**Problem to work on**
For the entries below, repeat exactly each line starting with the one that contains "Given: Click the" and going on through the one that contains "Click the Lineage column header", and no others.

**Stored data**
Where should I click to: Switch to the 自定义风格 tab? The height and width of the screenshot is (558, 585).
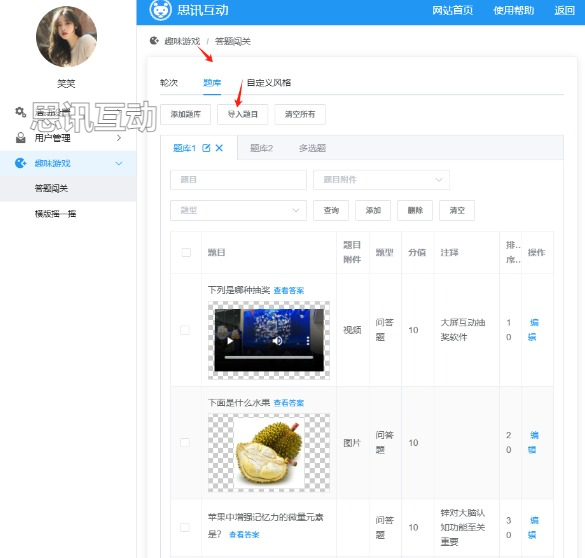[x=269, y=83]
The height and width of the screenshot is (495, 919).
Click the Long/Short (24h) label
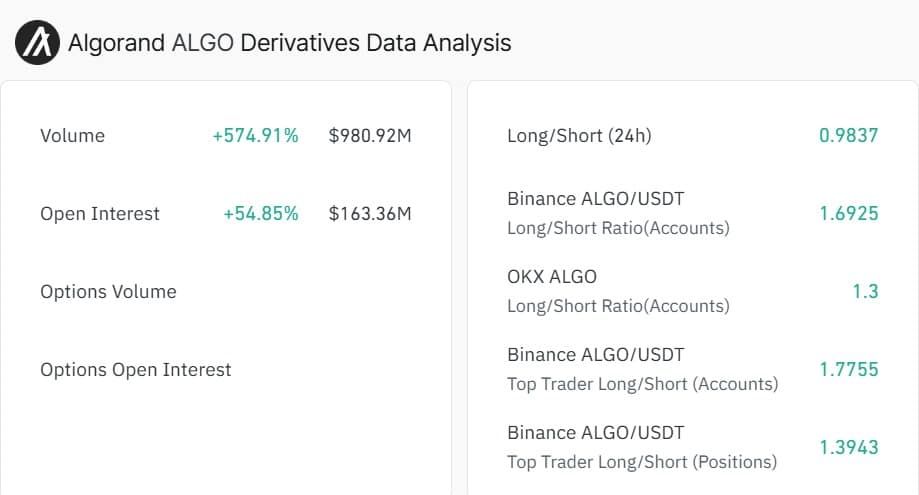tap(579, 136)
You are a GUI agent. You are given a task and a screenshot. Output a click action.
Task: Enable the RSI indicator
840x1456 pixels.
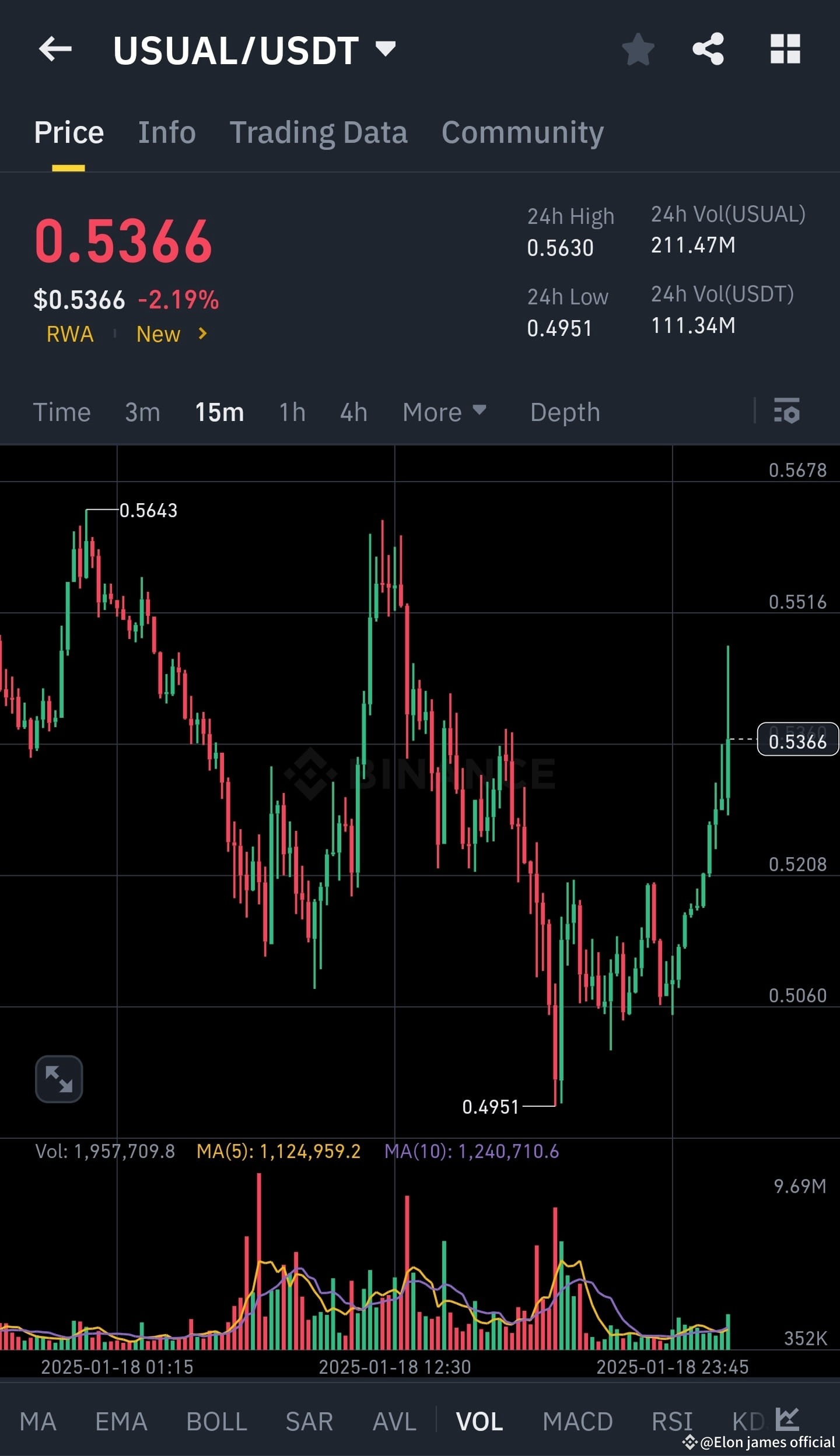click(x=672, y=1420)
==
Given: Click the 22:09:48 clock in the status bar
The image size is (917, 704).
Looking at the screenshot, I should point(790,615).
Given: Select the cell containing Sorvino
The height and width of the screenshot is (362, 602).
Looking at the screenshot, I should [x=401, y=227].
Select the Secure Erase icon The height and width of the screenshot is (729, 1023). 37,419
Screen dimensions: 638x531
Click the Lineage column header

**Exercise response**
Given: Click the 22:09:48 clock in the status bar
The image size is (917, 704).
Looking at the screenshot, I should point(790,615).
Given: Select the cell containing Sorvino
The height and width of the screenshot is (362, 602).
Looking at the screenshot, I should [x=401, y=227].
Select the Secure Erase icon The height and width of the screenshot is (729, 1023). 37,419
Screen dimensions: 638x531
Click the Lineage column header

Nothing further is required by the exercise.